Acetaminophen metabolism and cytotoxicity in PC12 cells transfected with cytochrome P4502E1.

Although a number of studies confirm the important role of metabolites in the cytotoxicity of acetaminophen, its precise mechanisms remain unknown. Acetaminophen is metabolized by microsomal enzymes. Cytochrome P4502E1 (CYP2E1) mediated N-hydroxylation results in the formation of N-acetyl-benzo-quinoneimine, a highly reactive intermediate. We examined biochemical parameters related to necrotic and apoptotic processes in acetaminophen-exposed PC12 cells is and in a PC12 cell line genetically engineered to express human CYP2E1. Both the [3H]thymidine incorporation test and the protein assay uniformly showed dose- and time-related significant growth retardation in both cell lines exposed to the drug. This was more evident in CYP2E1-transfected cells. Moreover, the cytotoxic effect of acetaminophen was increased as evidenced by lactate dehydrogenase activity in the culture medium. Both random oligonucleotide primed synthesis assay and enzyme-linked immunosorbent assay revealed significant DNA fragmentation in both cell lines, which was greater in transfected cells, reaching about 11% of total cellular DNA. These results were confirmed by flow cytometry and microscopic examination of cell nuclei.
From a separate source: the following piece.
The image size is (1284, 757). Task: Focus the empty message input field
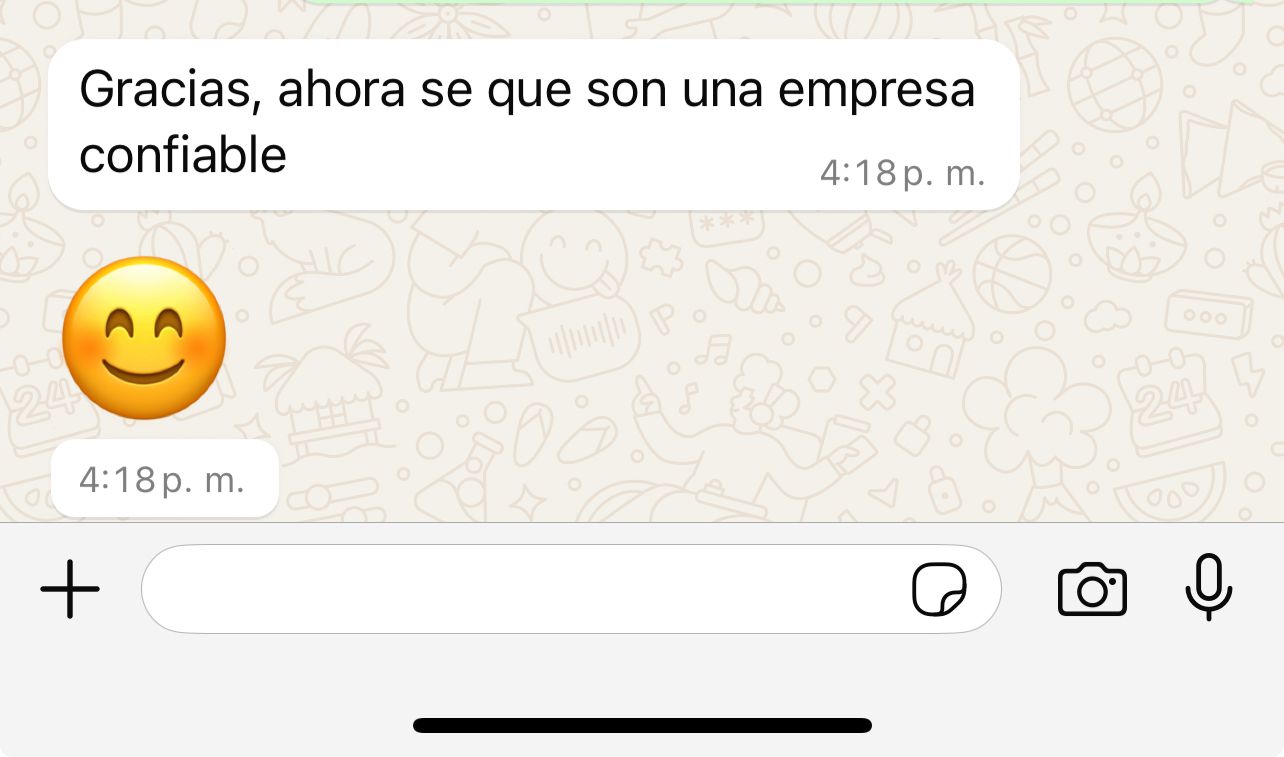click(571, 589)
Intracellular calcium levels were increased only in transfected cells, approximately threefold when 5 mM acetaminophen was administered for 48 h. These results indicate the cytotoxic effects of acetaminophen via apoptosis, necrosis, and growth retardation. While the precise mechanism remains obscure, it seems that DNA fragmentation and apoptotic cascade represent a preliminary biochemical event in acute cell death, and that acetaminophen bio-transformation by CYP2E1 stimulates this pathway.